I currently have a 30-year first mortgage with 26 years remaining and a home equity line of credit, or HELOC, at the prime rate, less 0.5 percent. Given the low rates, is now a good time to refinance the HELOC into my first mortgage?
-- Joe Jam
A: Dear Joe,
To fold the home equity line of credit into a 30-year fixed-rate refinancing, you'll need enough equity in your home to cover the HELOC plus enough to keep the lender happy with your remaining equity in the house. If the loan-to-value is greater than 80 percent, the lender will want you to purchase private mortgage insurance, adding to the cost of refinancing.
An FHA loan will have a lower equity requirement, but you'll still have mortgage insurance premiums to consider.
You've got a great rate on your HELOC. You didn't mention whether the HELOC has a floor, or minimum interest rate.
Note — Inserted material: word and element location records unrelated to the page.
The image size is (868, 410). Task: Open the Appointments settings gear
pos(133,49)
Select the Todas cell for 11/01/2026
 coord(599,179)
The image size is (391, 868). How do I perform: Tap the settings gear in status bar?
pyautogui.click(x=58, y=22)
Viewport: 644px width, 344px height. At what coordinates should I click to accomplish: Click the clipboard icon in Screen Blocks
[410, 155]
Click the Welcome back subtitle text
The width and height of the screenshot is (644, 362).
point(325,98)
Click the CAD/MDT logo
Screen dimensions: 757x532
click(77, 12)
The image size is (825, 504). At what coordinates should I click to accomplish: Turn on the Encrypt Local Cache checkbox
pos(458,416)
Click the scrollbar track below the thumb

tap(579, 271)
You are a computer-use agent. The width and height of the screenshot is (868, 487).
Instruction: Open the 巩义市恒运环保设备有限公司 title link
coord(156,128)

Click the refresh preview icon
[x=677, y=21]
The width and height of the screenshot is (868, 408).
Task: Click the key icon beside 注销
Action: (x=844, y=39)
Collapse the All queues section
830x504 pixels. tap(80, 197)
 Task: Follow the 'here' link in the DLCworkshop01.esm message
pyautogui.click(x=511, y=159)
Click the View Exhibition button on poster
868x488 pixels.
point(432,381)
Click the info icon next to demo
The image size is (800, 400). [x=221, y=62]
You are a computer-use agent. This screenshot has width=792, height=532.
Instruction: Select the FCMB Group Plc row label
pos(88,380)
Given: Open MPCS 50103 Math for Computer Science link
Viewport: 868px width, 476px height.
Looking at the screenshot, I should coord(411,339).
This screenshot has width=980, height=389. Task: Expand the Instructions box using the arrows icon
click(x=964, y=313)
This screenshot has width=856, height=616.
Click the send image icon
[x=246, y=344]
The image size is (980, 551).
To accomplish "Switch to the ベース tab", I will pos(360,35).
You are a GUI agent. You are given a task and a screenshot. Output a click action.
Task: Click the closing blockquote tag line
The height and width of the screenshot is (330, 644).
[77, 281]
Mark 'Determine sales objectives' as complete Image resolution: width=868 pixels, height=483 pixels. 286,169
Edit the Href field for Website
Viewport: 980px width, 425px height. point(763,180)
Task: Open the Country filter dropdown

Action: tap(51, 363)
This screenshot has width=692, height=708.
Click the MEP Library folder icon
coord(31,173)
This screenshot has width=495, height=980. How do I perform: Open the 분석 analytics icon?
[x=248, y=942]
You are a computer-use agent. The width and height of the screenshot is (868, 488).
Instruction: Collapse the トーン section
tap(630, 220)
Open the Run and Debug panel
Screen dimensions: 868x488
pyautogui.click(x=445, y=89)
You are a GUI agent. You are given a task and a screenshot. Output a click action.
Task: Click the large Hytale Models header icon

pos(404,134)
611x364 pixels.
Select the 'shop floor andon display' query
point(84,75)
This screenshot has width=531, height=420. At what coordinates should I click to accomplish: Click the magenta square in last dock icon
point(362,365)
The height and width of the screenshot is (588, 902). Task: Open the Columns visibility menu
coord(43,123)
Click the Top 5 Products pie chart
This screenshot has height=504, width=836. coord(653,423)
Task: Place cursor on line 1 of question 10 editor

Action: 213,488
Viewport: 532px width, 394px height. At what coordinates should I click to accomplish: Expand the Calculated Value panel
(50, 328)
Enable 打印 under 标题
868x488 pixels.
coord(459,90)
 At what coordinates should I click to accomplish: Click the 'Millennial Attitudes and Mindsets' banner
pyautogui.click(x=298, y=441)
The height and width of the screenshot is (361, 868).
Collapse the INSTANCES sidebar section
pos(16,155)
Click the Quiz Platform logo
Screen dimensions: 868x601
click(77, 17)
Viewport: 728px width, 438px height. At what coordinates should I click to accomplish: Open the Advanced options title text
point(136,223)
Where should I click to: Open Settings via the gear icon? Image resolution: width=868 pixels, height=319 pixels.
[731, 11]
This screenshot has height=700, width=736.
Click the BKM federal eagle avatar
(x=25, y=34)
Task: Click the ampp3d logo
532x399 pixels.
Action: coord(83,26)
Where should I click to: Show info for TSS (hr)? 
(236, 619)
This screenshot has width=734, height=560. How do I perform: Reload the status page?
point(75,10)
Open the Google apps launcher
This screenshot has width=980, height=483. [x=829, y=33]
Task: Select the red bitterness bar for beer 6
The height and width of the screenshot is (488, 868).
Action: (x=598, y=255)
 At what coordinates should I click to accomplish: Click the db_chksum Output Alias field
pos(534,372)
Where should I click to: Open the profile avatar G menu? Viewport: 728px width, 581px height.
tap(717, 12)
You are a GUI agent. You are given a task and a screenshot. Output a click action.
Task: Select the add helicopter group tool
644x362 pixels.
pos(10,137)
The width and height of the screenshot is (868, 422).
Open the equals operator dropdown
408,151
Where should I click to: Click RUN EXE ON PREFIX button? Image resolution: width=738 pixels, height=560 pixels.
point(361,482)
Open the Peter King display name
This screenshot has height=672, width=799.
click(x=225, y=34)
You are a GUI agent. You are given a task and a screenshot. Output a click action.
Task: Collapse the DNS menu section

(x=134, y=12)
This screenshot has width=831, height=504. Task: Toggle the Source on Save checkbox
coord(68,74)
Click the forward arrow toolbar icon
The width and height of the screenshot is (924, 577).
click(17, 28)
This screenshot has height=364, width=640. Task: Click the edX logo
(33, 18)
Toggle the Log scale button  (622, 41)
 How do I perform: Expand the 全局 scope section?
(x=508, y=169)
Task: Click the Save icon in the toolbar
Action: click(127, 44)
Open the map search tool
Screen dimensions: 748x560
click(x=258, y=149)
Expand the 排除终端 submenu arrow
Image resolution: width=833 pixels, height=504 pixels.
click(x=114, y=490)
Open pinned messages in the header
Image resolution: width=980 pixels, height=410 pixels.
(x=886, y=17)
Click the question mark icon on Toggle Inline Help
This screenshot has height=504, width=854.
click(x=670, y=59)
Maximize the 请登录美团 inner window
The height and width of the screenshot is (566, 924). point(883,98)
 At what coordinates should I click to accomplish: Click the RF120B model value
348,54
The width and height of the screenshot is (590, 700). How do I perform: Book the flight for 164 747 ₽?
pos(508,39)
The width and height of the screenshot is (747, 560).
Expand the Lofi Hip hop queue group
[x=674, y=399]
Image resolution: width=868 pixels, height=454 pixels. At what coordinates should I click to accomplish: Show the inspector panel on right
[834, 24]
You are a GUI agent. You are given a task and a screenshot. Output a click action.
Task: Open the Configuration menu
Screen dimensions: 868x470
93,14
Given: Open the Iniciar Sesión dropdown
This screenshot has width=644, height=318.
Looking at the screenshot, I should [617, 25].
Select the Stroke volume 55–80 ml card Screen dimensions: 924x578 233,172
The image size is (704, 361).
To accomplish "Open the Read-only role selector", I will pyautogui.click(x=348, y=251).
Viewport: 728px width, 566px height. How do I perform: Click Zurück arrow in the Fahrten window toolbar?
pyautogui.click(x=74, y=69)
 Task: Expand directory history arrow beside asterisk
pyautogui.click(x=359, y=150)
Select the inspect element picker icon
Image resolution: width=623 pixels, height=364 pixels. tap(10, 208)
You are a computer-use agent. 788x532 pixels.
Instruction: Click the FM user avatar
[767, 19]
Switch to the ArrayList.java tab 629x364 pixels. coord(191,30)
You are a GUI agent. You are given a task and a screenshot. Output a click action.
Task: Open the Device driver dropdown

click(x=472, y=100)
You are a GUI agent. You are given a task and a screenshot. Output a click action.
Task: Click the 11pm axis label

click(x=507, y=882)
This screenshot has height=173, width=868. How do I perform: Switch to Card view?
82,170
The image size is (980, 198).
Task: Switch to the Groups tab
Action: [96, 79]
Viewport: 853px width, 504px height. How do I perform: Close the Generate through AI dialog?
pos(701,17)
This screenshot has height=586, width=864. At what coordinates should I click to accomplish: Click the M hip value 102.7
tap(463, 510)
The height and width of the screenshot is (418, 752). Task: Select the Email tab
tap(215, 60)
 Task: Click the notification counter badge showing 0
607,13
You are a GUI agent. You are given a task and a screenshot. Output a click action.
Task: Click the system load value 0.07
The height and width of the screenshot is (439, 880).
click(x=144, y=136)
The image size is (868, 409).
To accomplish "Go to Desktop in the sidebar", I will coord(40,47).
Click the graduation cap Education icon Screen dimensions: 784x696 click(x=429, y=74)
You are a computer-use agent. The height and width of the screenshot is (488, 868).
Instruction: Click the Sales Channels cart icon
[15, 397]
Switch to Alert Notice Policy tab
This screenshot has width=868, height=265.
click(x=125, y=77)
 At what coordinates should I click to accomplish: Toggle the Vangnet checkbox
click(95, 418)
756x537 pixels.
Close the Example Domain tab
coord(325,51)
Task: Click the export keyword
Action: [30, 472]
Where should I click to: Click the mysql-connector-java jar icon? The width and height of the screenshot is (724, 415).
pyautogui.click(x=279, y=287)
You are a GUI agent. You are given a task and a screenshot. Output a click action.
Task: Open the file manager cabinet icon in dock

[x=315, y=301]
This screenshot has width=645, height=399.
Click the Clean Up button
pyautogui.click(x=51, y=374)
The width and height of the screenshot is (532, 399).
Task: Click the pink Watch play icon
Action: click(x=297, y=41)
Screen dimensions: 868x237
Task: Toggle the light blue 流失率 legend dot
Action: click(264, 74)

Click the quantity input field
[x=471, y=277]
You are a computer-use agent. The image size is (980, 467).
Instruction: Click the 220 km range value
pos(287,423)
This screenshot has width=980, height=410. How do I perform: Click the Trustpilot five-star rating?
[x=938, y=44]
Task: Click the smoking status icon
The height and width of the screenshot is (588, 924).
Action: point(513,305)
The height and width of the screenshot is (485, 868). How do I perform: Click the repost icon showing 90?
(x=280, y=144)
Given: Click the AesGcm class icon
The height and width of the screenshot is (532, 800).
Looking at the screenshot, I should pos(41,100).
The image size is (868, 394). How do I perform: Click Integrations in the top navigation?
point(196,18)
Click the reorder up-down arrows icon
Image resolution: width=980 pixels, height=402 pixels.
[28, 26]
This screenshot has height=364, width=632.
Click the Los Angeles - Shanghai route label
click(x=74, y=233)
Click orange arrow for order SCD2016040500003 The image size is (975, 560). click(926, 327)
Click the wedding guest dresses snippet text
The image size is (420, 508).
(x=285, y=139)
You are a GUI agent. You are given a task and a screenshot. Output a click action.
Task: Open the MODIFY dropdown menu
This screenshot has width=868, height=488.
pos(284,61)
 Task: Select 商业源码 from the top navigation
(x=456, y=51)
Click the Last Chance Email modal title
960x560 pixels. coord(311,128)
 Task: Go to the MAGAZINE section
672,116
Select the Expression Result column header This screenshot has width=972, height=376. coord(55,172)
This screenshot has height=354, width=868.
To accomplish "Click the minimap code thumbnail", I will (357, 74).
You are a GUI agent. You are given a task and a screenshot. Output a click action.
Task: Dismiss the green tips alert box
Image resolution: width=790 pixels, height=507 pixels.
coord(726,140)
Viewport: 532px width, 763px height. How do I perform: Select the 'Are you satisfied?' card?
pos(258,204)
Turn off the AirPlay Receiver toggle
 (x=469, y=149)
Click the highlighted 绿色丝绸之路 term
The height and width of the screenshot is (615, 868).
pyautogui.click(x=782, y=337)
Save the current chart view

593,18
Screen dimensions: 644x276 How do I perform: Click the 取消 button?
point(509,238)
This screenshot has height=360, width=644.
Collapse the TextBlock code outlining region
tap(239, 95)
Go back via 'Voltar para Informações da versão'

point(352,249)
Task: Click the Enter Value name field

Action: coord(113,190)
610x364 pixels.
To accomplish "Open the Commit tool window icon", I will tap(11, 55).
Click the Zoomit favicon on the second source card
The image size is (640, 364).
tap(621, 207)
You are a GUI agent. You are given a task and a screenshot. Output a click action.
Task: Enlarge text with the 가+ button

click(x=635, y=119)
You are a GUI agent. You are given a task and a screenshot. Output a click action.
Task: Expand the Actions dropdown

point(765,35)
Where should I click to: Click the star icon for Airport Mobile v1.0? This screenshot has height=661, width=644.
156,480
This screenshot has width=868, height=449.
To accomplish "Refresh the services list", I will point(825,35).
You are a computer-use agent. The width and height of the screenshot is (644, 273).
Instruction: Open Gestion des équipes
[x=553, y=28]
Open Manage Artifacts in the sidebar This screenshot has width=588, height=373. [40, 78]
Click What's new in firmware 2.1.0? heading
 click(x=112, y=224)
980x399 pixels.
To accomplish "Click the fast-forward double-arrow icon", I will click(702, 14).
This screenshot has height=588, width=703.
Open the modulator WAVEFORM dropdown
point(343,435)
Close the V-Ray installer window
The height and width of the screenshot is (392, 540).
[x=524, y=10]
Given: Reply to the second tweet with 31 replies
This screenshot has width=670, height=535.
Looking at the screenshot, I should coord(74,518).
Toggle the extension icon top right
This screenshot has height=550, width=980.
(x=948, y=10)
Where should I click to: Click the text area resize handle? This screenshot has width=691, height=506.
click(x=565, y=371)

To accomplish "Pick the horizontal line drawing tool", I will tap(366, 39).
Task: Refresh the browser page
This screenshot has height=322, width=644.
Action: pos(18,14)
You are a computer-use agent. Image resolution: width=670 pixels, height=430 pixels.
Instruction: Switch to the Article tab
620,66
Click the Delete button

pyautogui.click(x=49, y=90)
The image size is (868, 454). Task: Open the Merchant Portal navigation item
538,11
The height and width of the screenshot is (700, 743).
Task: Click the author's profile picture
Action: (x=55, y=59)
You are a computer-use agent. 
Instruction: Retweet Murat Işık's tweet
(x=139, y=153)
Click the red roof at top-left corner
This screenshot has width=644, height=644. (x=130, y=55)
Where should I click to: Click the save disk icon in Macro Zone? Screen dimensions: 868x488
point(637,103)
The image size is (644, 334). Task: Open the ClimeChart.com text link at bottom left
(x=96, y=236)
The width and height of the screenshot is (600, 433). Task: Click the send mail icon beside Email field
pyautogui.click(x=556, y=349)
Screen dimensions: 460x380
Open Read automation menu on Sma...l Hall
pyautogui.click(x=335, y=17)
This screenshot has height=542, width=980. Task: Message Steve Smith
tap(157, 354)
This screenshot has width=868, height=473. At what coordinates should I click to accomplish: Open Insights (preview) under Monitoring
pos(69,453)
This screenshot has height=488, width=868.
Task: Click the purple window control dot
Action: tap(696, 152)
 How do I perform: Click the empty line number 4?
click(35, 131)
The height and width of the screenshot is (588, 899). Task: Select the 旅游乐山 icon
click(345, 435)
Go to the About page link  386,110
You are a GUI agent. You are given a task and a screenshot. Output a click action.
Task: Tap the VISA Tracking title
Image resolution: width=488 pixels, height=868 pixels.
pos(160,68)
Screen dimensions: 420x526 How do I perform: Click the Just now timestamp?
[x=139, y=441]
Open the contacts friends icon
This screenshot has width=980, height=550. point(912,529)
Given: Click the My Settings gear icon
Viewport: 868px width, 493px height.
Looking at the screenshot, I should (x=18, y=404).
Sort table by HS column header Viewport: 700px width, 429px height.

If it doesn't, the current prime rate of 3.25 percent puts your HELOC at 2.75 percent. As I write this column, the Bankrate national average for a 30-year fixed rate mortgage is 5.32 percent, and the national average for a HELOC is 5.56 percent.
One goal of refinancing is to lower the total interest expense. Another is to make the payments more manageable. A third is to convert an adjustable-rate loan into a fixed-rate loan. While it's not likely that you'll be reducing your total interest expense, you are making the payments more manageable and locking in a fixed interest rate at near historic lows for a 30-year mortgage.